ACTIVITY. Counting the line with "You are a GUI" as the last one, copy out the lines of the data exactly from the first onward.

Saved entries.
Content starts

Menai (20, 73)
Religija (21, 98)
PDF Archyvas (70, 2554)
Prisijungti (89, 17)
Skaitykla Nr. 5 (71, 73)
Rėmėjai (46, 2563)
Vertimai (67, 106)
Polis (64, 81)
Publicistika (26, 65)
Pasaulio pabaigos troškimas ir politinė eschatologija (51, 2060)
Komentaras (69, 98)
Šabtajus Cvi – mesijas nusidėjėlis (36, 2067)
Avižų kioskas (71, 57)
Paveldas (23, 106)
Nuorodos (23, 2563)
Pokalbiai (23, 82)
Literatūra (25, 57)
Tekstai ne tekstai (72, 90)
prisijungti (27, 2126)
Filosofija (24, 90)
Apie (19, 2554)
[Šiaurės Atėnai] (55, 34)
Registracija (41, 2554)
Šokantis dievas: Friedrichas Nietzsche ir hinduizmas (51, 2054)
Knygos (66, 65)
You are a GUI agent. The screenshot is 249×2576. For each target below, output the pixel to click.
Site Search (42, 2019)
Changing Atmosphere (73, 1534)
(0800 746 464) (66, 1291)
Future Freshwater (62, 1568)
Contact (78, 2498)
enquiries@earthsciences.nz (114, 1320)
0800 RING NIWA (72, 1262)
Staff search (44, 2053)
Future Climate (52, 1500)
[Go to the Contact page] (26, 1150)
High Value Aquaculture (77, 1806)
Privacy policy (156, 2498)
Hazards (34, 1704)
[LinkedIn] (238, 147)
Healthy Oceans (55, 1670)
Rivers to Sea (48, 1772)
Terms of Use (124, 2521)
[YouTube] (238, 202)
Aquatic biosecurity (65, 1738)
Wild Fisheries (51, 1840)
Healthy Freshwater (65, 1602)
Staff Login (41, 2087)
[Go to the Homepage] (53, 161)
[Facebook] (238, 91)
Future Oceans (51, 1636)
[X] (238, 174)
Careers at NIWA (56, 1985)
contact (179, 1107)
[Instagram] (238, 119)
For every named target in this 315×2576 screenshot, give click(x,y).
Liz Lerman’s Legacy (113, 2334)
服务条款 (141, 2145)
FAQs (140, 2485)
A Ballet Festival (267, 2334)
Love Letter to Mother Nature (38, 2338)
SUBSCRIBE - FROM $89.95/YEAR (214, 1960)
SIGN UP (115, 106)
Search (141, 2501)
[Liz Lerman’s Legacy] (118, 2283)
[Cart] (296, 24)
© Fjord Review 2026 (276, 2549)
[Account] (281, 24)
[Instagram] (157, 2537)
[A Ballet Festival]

Content ends

TASK SOLUTION.
Menai (20, 73)
Religija (21, 98)
PDF Archyvas (70, 2554)
Prisijungti (89, 17)
Skaitykla Nr. 5 (71, 73)
Rėmėjai (46, 2563)
Vertimai (67, 106)
Polis (64, 81)
Publicistika (26, 65)
Pasaulio pabaigos troškimas ir politinė eschatologija (51, 2060)
Komentaras (69, 98)
Šabtajus Cvi – mesijas nusidėjėlis (36, 2067)
Avižų kioskas (71, 57)
Paveldas (23, 106)
Nuorodos (23, 2563)
Pokalbiai (23, 82)
Literatūra (25, 57)
Tekstai ne tekstai (72, 90)
prisijungti (27, 2126)
Filosofija (24, 90)
Apie (19, 2554)
[Šiaurės Atėnai] (55, 34)
Registracija (41, 2554)
Šokantis dievas: Friedrichas Nietzsche ir hinduizmas (51, 2054)
Knygos (66, 65)
You are a GUI agent. The screenshot is 249×2576. For each target below, output the pixel to click.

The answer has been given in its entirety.